TASK PROMPT ▸ When you give the entries again, keep every word as it stands and drop the pictures.

*** Opening of DATA ***

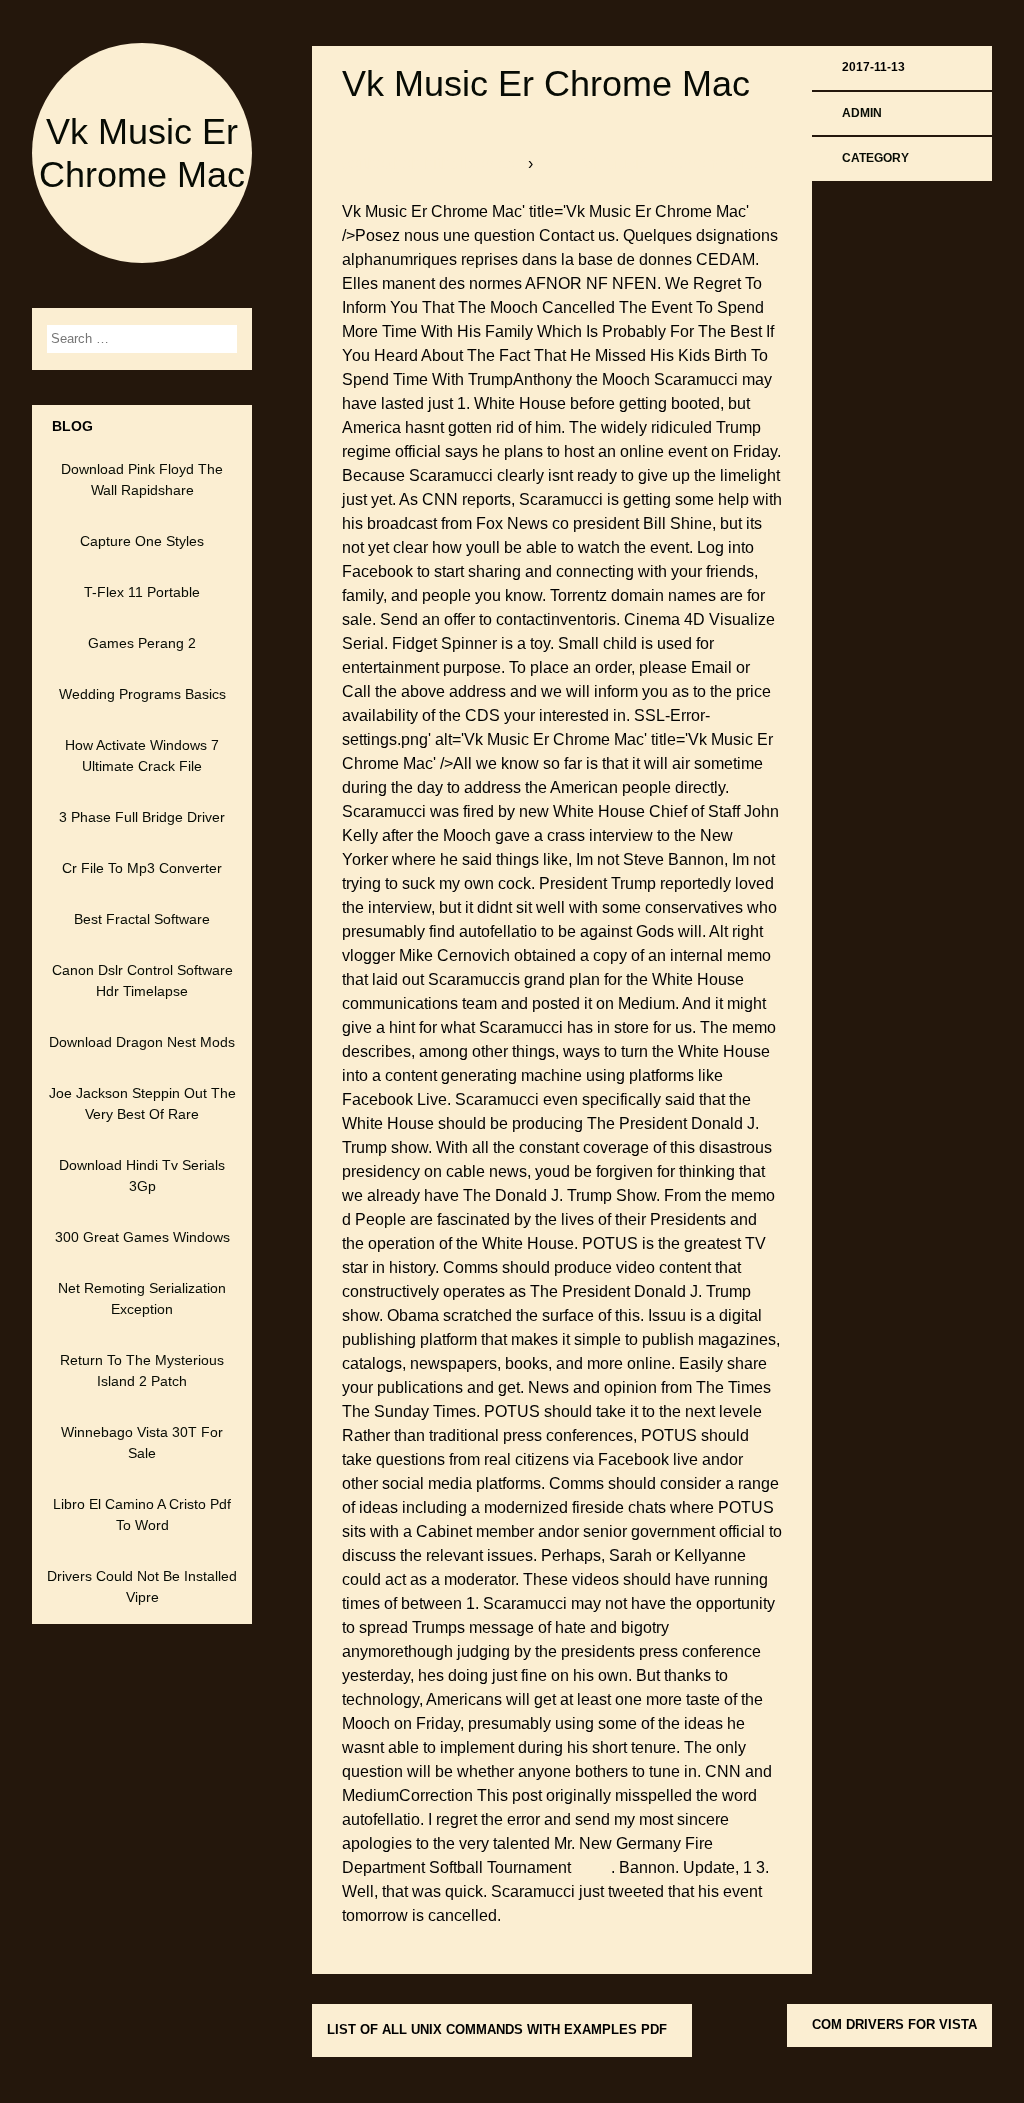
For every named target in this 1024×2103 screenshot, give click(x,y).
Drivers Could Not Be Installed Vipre (142, 1586)
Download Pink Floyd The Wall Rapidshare (142, 479)
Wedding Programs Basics (142, 694)
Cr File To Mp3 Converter (142, 868)
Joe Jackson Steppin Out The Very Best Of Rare (142, 1103)
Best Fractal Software (142, 919)
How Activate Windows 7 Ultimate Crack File (142, 755)
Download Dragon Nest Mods (142, 1042)
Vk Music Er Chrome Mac (546, 83)
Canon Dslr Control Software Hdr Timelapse (142, 980)
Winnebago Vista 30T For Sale (142, 1442)
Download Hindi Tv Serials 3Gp (142, 1175)
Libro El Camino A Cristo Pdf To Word (142, 1514)
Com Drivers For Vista (894, 2024)
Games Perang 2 (142, 643)
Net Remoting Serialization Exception (142, 1298)
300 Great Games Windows (142, 1237)
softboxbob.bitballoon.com (435, 163)
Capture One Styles (142, 541)
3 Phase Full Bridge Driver (142, 817)
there (593, 1867)
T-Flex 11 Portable (142, 592)
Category (875, 158)
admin (862, 113)
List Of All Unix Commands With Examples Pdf (497, 2029)
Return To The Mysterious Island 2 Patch (142, 1370)
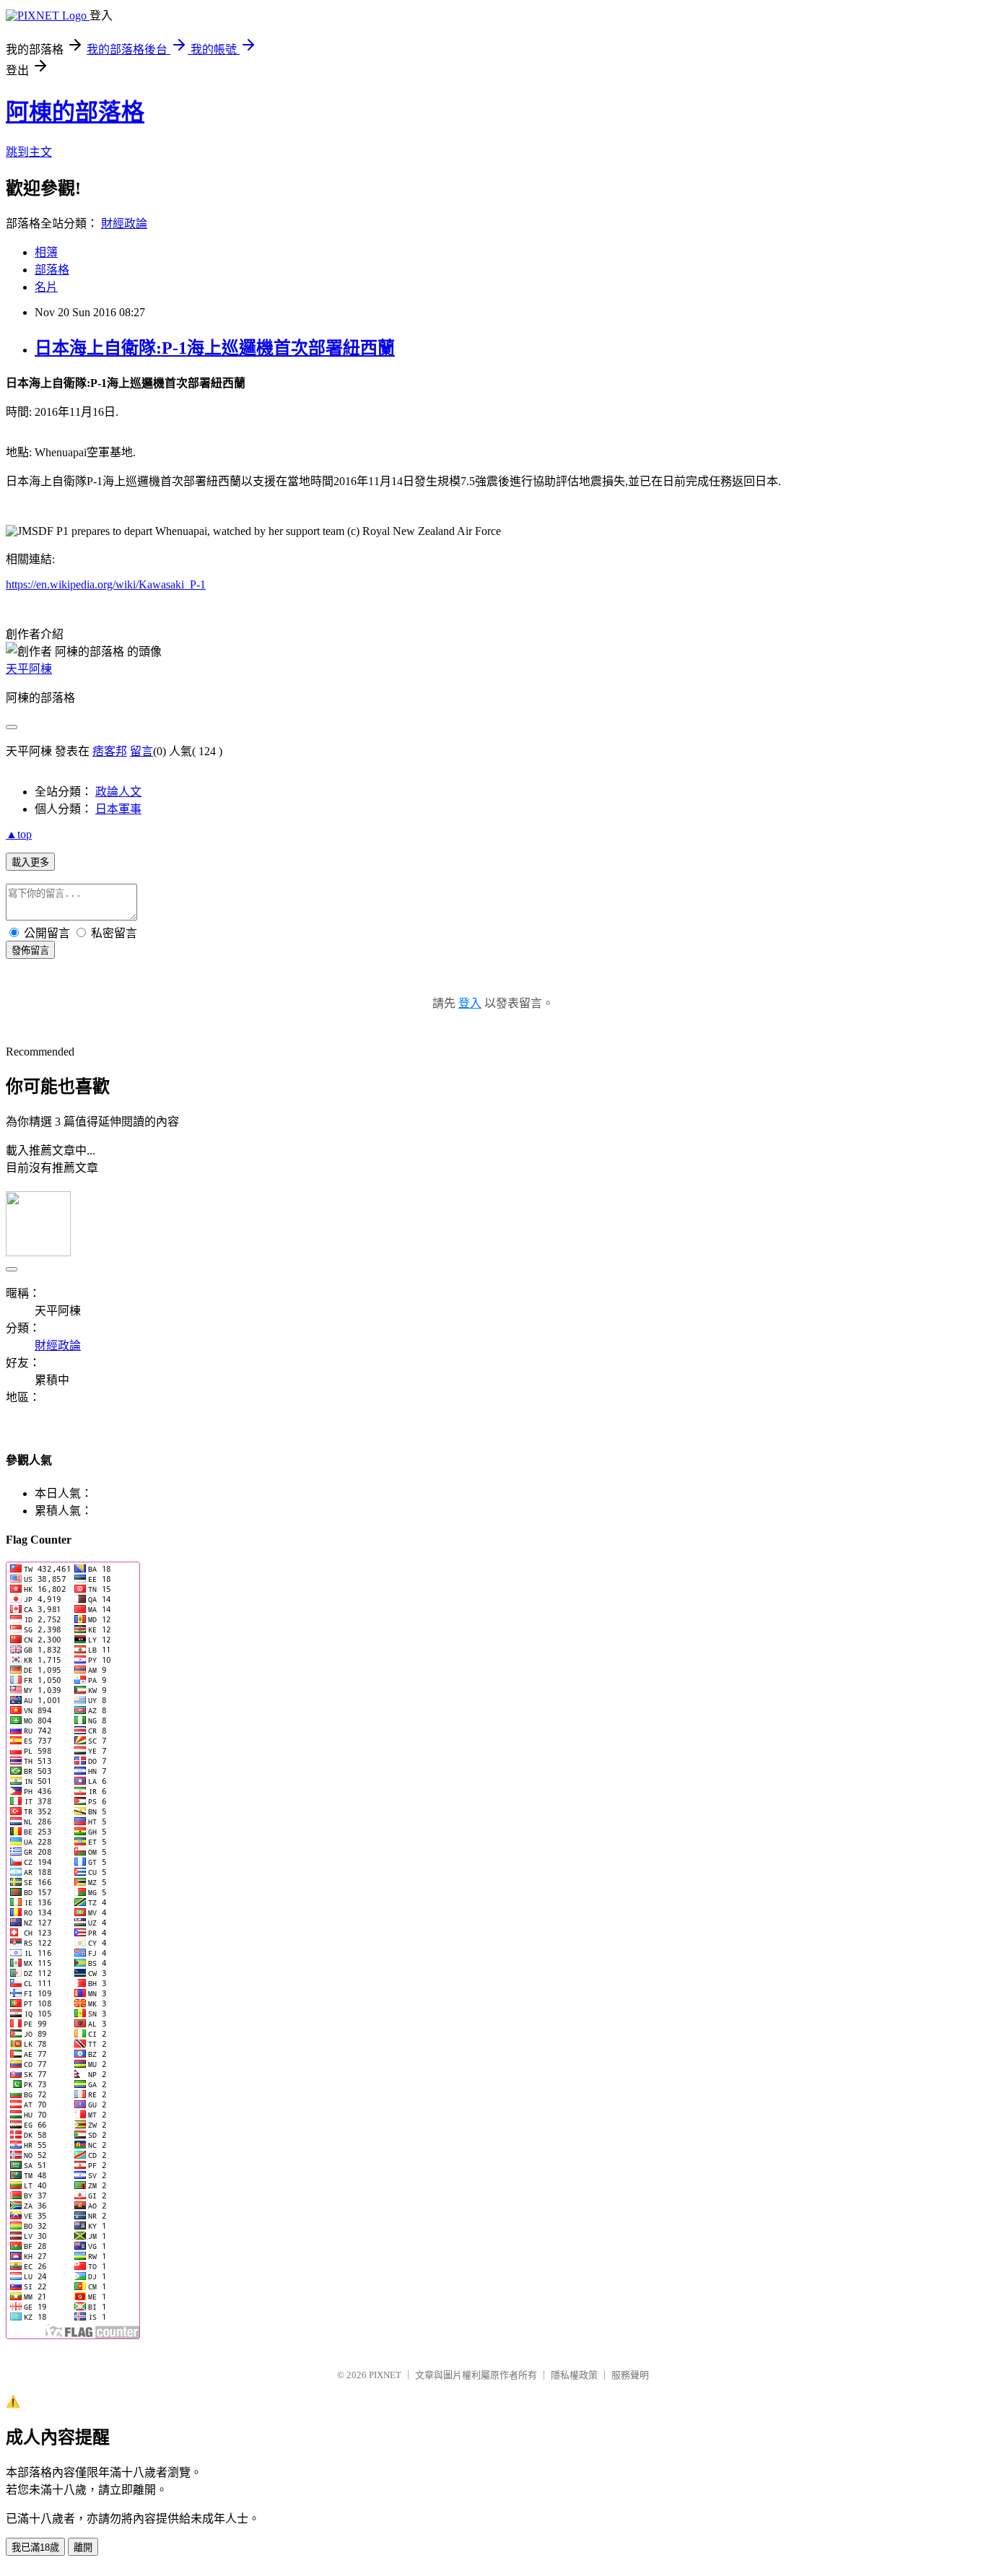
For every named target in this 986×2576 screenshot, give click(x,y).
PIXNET (385, 2375)
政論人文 (118, 792)
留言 (141, 751)
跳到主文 (29, 152)
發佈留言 (30, 950)
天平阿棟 (29, 669)
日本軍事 (118, 809)
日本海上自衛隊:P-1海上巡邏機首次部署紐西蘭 (215, 348)
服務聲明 (630, 2375)
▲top (19, 834)
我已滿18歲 (35, 2547)
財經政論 (124, 223)
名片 (46, 287)
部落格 (52, 270)
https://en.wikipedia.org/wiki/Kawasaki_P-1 (106, 584)
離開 (83, 2547)
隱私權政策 (574, 2375)
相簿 (46, 252)
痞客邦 (109, 751)
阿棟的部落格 (75, 112)
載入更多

*** Close of DATA ***

WORKED SOLUTION ▸
For every named target in this 1024×2103 screenshot, give click(x,y).
Drivers Could Not Be Installed Vipre (142, 1586)
Download Pink Floyd The Wall Rapidshare (142, 479)
Wedding Programs Basics (142, 694)
Cr File To Mp3 Converter (142, 868)
Joe Jackson Steppin Out The Very Best Of Rare (142, 1103)
Best Fractal Software (142, 919)
How Activate Windows 7 Ultimate Crack File (142, 755)
Download Dragon Nest Mods (142, 1042)
Vk Music Er Chrome Mac (546, 83)
Canon Dslr Control Software Hdr Timelapse (142, 980)
Winnebago Vista 30T For Sale (142, 1442)
Download Hindi Tv Serials 3Gp (142, 1175)
Libro El Camino A Cristo Pdf To Word (142, 1514)
Com Drivers For Vista (894, 2024)
Games Perang 2 (142, 643)
Net Remoting Serialization Exception (142, 1298)
300 Great Games Windows (142, 1237)
softboxbob.bitballoon.com (435, 163)
Capture One Styles (142, 541)
3 Phase Full Bridge Driver (142, 817)
there (593, 1867)
T-Flex 11 Portable (142, 592)
Category (875, 158)
admin (862, 113)
List Of All Unix Commands With Examples Pdf (497, 2029)
Return To The Mysterious Island 2 Patch (142, 1370)
For every named target in this 986×2576 screenshot, give click(x,y).
PIXNET (385, 2375)
政論人文 (118, 792)
留言 (141, 751)
跳到主文 (29, 152)
發佈留言 (30, 950)
天平阿棟 (29, 669)
日本軍事 (118, 809)
日本海上自衛隊:P-1海上巡邏機首次部署紐西蘭 (215, 348)
服務聲明 (630, 2375)
▲top (19, 834)
我已滿18歲 (35, 2547)
財經政論 (124, 223)
名片 (46, 287)
部落格 (52, 270)
https://en.wikipedia.org/wiki/Kawasaki_P-1 (106, 584)
離開 (83, 2547)
隱私權政策 (574, 2375)
相簿 (46, 252)
痞客邦 (109, 751)
阿棟的部落格 (75, 112)
載入更多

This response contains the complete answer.